The truth is these guys want to win in a deeply profound way, and their desire to win and be great is far greater than our desire to see them be great. But alas, we are not perfect. When, for example Pedro Strop gives up the winning run in a game, that’s a bad day at the office. Ever had one of those? Yet somehow fans get irrationally critical, sometimes resorting to name-calling when a player makes a mistake. We tend to get most frustrated with younger players, who make mistakes more frequently, and are learning the game at the major league level on the fly.
Bryant and Russell are going to look ugly striking out. They are going to make flubs in the field. I know it’s difficult but it’s at these times that we need to be our most positive – and not tear down players for making mistakes.
It makes me think: Could we hold ourselves to the same standard? What if you were only granted a couple of bad days before people started calling for your head? (And before you start sending me hate mail, I know Edwin Jackson had more than a couple of bad days at the office.)

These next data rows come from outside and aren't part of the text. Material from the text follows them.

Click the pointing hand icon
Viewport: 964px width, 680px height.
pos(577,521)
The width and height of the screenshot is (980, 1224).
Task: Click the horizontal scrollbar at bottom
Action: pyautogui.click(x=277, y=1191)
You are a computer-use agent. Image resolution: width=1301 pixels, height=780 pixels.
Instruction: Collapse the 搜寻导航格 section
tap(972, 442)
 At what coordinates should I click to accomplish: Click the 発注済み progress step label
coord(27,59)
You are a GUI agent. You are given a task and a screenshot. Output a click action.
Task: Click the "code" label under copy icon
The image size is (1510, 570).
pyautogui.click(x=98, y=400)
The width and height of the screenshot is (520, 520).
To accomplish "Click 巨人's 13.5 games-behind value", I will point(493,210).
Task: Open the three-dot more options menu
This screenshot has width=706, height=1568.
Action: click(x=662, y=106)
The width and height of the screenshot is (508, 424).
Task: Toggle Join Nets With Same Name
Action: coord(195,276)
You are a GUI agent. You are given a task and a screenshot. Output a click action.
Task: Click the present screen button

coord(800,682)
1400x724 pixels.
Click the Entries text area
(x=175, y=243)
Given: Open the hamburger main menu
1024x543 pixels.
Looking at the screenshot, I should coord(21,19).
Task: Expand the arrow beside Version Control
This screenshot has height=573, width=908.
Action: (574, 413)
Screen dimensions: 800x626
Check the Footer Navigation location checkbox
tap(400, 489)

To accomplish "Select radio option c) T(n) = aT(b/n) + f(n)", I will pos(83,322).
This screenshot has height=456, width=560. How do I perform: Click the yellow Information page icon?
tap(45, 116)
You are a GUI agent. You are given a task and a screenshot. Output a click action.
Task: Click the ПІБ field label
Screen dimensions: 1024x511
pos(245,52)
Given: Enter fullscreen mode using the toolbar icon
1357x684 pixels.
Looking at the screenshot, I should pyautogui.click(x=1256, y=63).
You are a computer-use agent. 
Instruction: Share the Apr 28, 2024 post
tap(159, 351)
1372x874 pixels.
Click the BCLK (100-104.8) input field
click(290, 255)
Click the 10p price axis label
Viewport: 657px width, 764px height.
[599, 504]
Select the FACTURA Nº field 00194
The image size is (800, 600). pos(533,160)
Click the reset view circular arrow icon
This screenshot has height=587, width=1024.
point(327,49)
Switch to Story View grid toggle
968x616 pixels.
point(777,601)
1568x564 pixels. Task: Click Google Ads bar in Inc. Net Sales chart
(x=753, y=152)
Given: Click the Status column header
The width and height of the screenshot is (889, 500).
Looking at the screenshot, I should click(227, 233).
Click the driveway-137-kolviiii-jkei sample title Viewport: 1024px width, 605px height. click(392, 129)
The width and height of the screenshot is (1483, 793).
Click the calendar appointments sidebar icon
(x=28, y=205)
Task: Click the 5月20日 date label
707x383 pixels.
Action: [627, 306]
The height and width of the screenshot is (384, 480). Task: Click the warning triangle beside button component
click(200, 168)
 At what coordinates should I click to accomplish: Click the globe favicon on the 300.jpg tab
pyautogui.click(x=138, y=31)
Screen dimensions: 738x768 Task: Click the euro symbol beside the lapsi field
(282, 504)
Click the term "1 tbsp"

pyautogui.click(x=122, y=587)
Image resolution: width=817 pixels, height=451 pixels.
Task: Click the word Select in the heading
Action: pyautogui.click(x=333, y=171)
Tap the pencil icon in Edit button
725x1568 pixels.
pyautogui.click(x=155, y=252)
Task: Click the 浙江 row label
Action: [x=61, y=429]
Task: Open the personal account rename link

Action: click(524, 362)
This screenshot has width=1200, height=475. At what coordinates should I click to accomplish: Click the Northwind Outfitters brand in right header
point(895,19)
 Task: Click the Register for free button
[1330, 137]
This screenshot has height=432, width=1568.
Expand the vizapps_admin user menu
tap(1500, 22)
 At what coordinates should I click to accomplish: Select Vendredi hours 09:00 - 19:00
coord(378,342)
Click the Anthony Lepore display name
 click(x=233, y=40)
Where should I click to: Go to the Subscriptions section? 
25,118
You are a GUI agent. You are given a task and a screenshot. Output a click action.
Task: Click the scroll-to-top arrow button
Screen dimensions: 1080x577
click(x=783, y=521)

This all goes back to my visits at the Cubs Convention with my son, a 14 year old who plays baseball and has learned that this is a sport where failure is simply part of the game. It’s about who you are as a person on the field, being a great teammate and interacting with your coaches in a positive way. It’s about picking someone up when they’re down, and lifting them up when they’re on a roll. You know, baseball.
All the best of luck to Edwin. I wish it could have worked out better for him here Chicago. Given the impact he had on players, I’m sure Edwin will land on his feet in some baseball capacity. And I hope that before we jump to criticize a player, we think twice – and consider the man outside the uniform, the family guy, the teammate, and ultimately, the human being.